Why this is important:
If startups are the ones developing the solutions to the challenges of our time, they need the right support. Yet, investment funds must be committed not only to profit but also to the wider societal impact of startup innovations.
Earlier this year, Straatman became a partner of The Hague-based 4impact capital, a venture capital (VC) fund financing impactful companies working on digital technologies. The VC is active in the early stages of funding—in seed to series A—and as it launches its second fund, it will invest in Benelux DACH (Germany, Austria, and Switzerland) and Nordic companies, too. Solar Monkey, which developed software for solar panel installers, and EV-charging software developer Deftpower are two Dutch companies in which the VC invested.
Straatman was one of the speakers invited to share his insights on one of the stages of the Upstream Festival, a startup event organized in Rotterdam by UP!Rotterdam and partners.
During your session, you talked about how businesses can strike a balance between impact and profit. In your opinion, when are companies making an impact?
“It’s on multiple levels. First of all, it needs to be driven by the intention of impact, so the company founders’ impetus is to make a difference. Secondly, there is a correlation between impact and the organization’s top line. In other words, the more revenue it generates, the more impact it has. Being able to measure the impact gives the significance of a given organization.”
What aspects do you look at when investing in a new company?
“In the basics, essential elements characterizing the companies we invest in are their impact, digital technology, and the team. When we look at the business itself, the first thing we look at is the team: who the founders are, what their skill sets are, their values, and ambitions. We are looking for founders with a vision and the desire to scale across borders.
Then, we check the business model: can it generate both an impact and profit? Obviously, we scrutinize the technology to see to what extent it is unique and defensible and who the competitors are.”
Why is team motivation so important for you?
“Typically, we invest in the early stages of a company. At that point, there is often some commercial traction, and the startup might already have the first customers, yet the technology still needs to be fully developed and might work only in one country. At that stage, the grit and the willingness to find new solutions and bring the company where they want to is crucial.”
A recently published report showed how Dutch companies grow four times slower than US ones. What is missing there?
“That slowness mainly depends on the availability of capital. Compared to when I started, the Netherlands has developed a lot in terms of the innovation ecosystem. More capital will help companies grow. I see that more capital holders are stepping in, but we need more. Groups like ourselves at 4impact capital are available and provide different options for capital to enter the market.”
Yet, pension funds are stepping in more.
“Pension funds’ involvement is a good sign. However, their ticket sweet spot is typically above €100 million, whereas most VC funds can take single double-digit tickets. There is still a bit of a gap to bridge for pension funds to invest in VC.
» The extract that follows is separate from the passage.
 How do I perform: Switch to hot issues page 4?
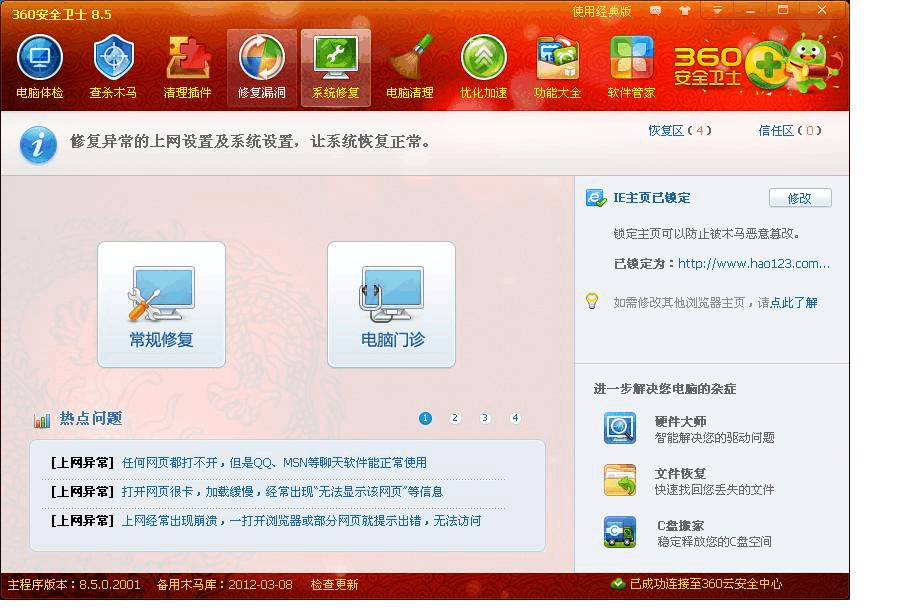coord(515,418)

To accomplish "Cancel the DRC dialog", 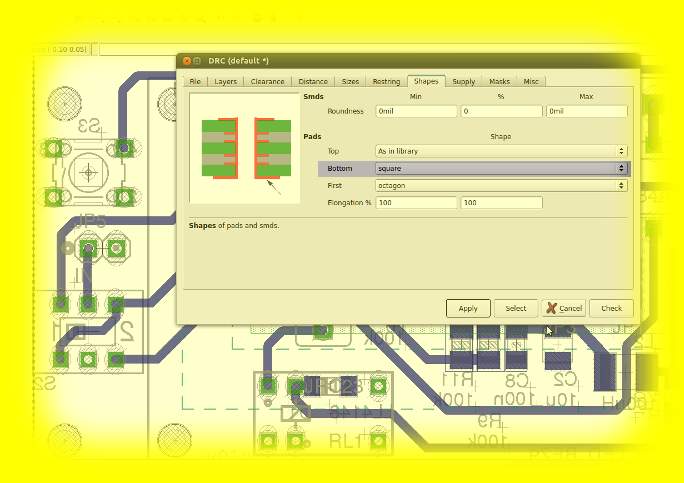I will pos(564,308).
Besides, as a country, we need to work to build the innovation ecosystem further by connecting founders, for instance. In other ecosystems, a support structure is present. It also takes a cultural shift; in the United States, failing makes you stronger, and here it is more of a negative checkmark. It will take time and patience.”
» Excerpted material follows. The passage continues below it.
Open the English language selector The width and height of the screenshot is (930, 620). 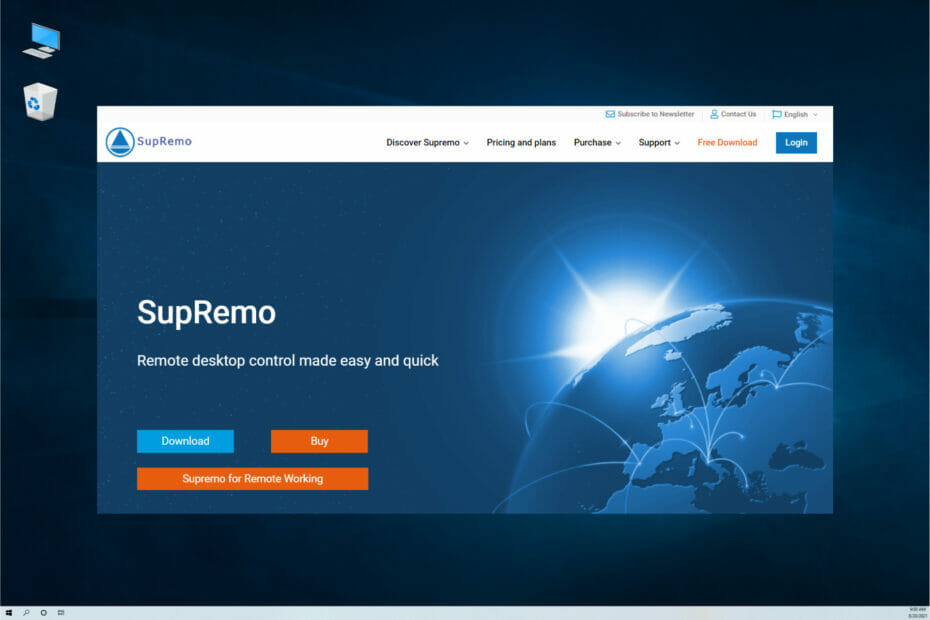[x=795, y=115]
4impact capital invests in software companies. What trends do you see in this domain?
“Digitization is a huge opportunity. More data is becoming available and can help optimize many resource-intensive processes. The future is bright. As a fund, we are working towards the close of our second fund after the summer, targeted at €75 million with a €100 million hard cap, over four times larger than our first fund. To this extent, we are also experiencing an acceleration.”
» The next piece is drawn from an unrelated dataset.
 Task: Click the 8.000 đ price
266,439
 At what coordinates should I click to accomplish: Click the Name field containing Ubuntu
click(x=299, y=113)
What motivates you the most in your job?
“I love my position, especially operating at this early stage when companies are built and start growing. That’s where 4Impact and I can add value. I’m happy to spend time working with companies that make a positive impact and help them accelerate. We are an active investor, so we are actively involved with the companies we invest in, connecting them with other industry players to help them accelerate growth.”